MOSCOW, RUSSIA (JULY 2, 2013) (REUTERS) - Russian media magnate Alexander Lebedev was ordered on Tuesday (July 3) to do 150 hours of community service but avoided a jail sentence after being convicted of battery for punching a rival during a television talk show.
"(The court) pronounces Alexander Evgenievich Lebedev guilty of committing a crime according to article 116 part 2, point A of the criminal code of the Russian Federation from the 21st of June 1990 and to sentence him to 150 days of obligatory community service," the judge, Andrei Bakhvalov announced at a court room packed with journalists in Moscow.Lebedev saw the trial as President Vladimir Putin's revenge for his criticism of the government, and the financial backer of The Independent and London Evening Standard newspapers said he planned to appeal against the verdict.
"I will tell you sincerely - I am just ashamed of this verdict.
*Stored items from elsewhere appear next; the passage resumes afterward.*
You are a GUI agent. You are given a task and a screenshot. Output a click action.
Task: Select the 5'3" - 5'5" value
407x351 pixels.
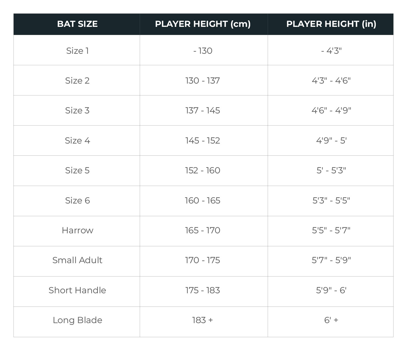click(331, 200)
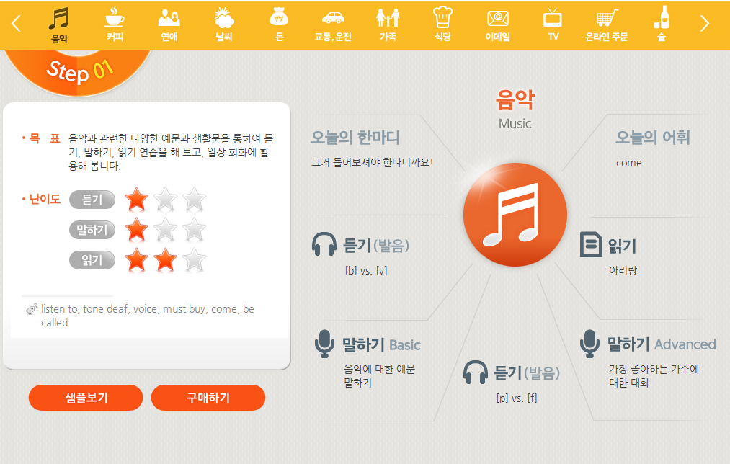
Task: Open the car traffic and driving icon
Action: click(x=333, y=18)
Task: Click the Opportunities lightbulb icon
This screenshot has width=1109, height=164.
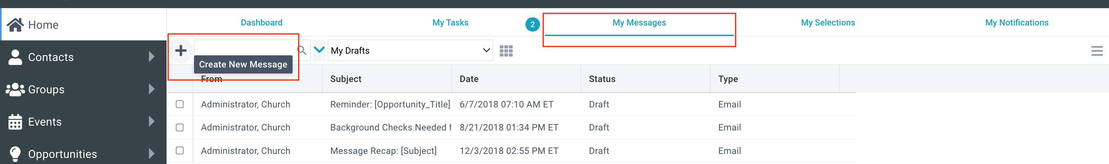Action: (x=15, y=154)
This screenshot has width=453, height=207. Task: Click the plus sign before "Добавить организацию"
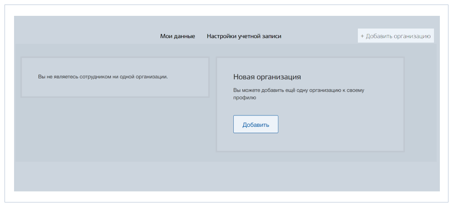(362, 36)
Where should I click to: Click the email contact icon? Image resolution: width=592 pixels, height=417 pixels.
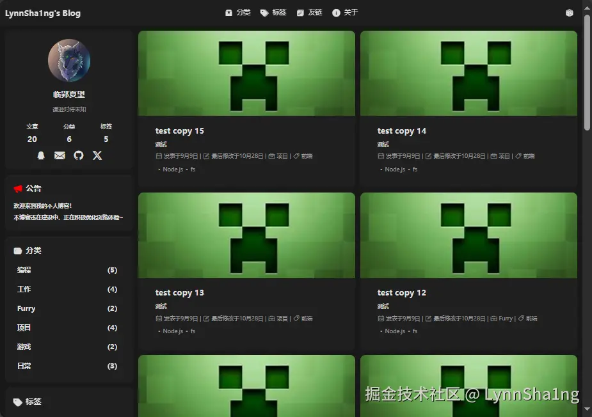(60, 155)
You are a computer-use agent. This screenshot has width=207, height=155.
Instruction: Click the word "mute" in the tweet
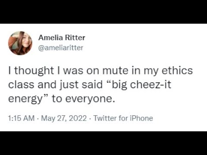click(x=115, y=71)
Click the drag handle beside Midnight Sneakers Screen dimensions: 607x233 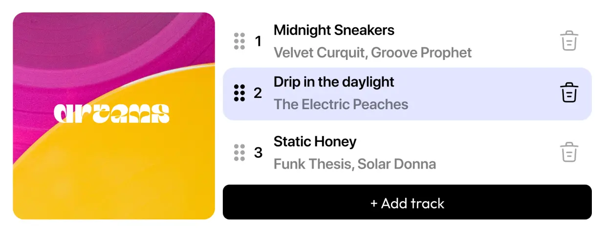pyautogui.click(x=239, y=41)
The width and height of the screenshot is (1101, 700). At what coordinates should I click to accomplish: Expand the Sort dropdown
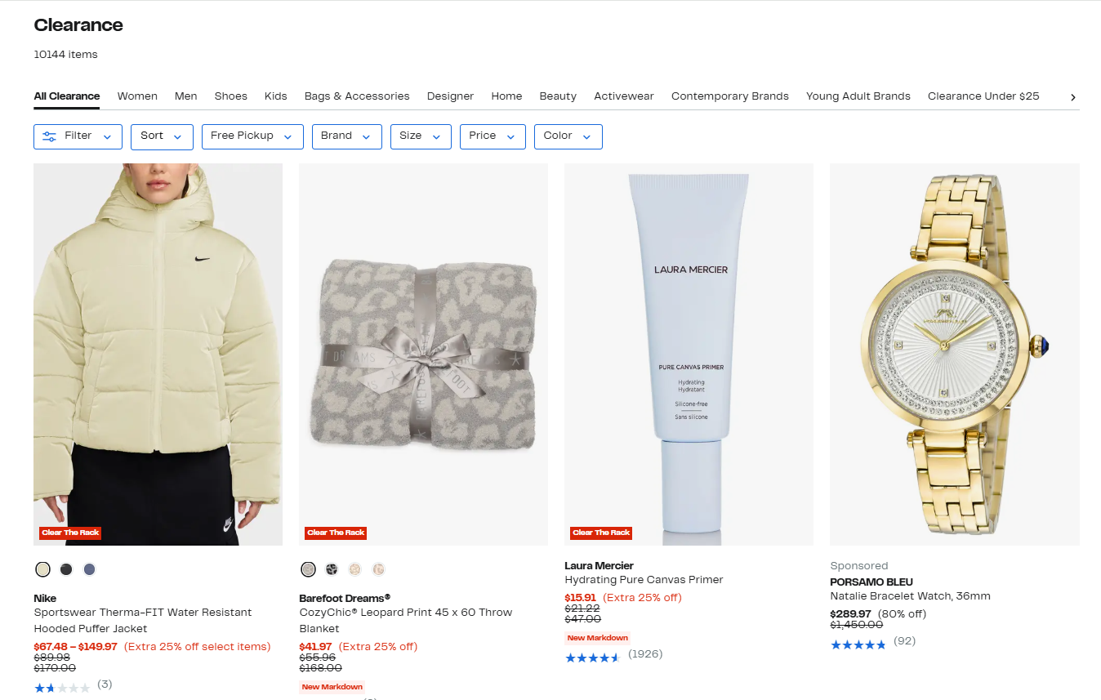coord(162,136)
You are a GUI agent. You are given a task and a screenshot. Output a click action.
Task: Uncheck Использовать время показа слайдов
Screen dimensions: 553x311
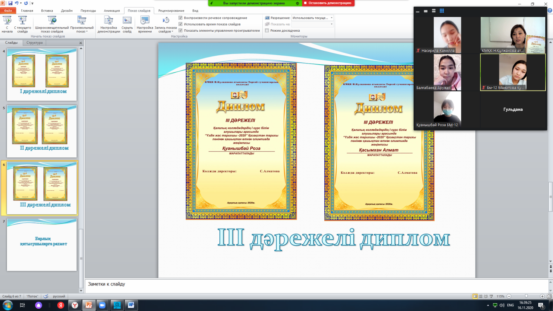[x=181, y=24]
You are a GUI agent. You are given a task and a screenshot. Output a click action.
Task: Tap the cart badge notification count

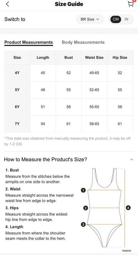point(134,1)
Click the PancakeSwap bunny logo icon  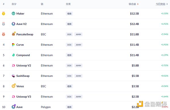(14, 34)
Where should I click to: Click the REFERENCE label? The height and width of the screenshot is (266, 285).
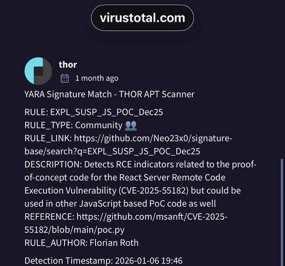pyautogui.click(x=49, y=217)
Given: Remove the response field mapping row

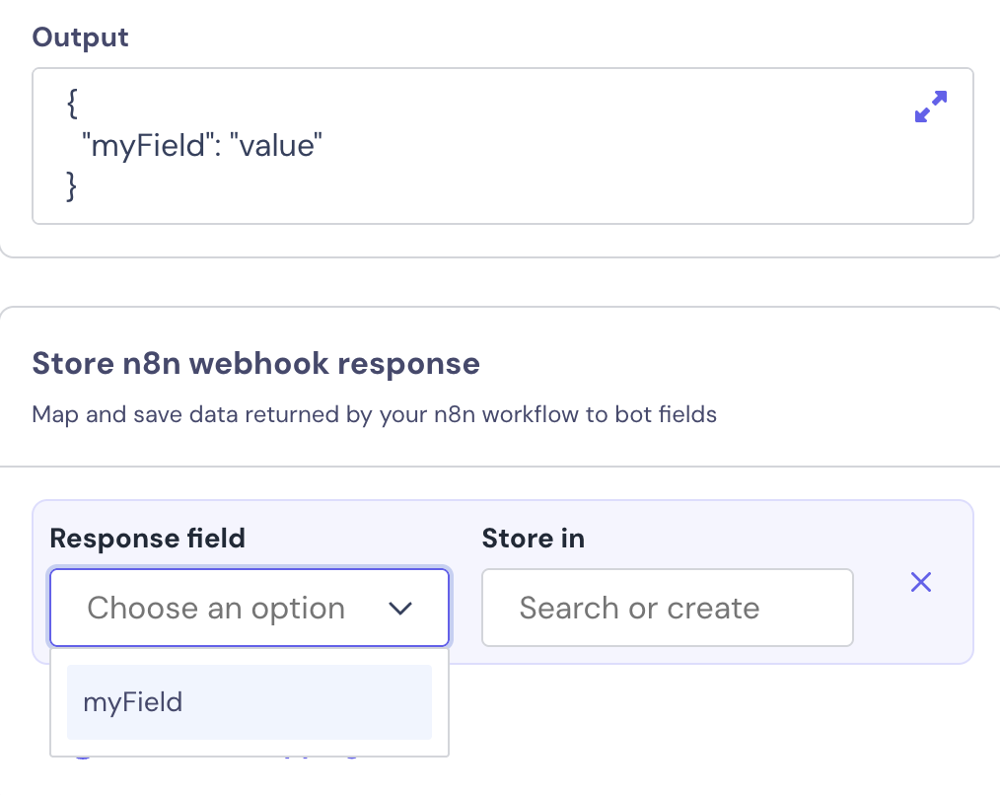Looking at the screenshot, I should pyautogui.click(x=920, y=582).
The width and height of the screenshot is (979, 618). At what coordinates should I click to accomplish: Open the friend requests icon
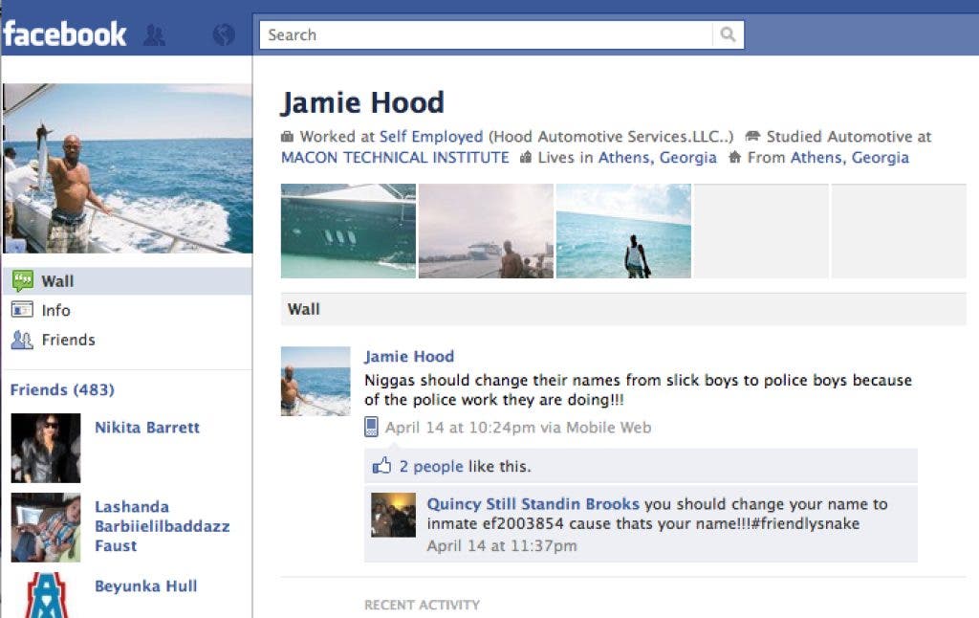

The verdict was helpless," Lebedev's lawyer, Genry Reznik, said after the judge sentenced his client in a Moscow court.
"The verdict will be appealed as before. We will insist on our innocence," Lebedev said.
Lebedev had faced up to five years in jail on charges of hooliganism motivated by political hatred but the judge dismissed the more serious charges against him and the state prosecution dropped the jail threat last week.
Lebedev jumped out of his chair and hurled punches at property developer Sergei Polonsky as they recorded a television talk show in late 2011. Polonsky was knocked backwards and off the studio podium but Lebedev, 53, portrayed the punches as a pre-emptive strike because he felt under threat.
Lebedev is rare among oligarchs in speaking out against the Kremlin since the imprisonment of oil tycoon Mikhail Khodorkovsky, who was arrested in 2003 after falling out with Putin. Khodorkovsky's Yukos oil company was broken up and sold off, mainly into state hands.
Lebedev, who co-owns a campaigning Russian newspaper critical of Putin, also portrayed the case as part of a broader crackdown on the opposition since the former KGB spy returned to the presidency in May 2011 following protests.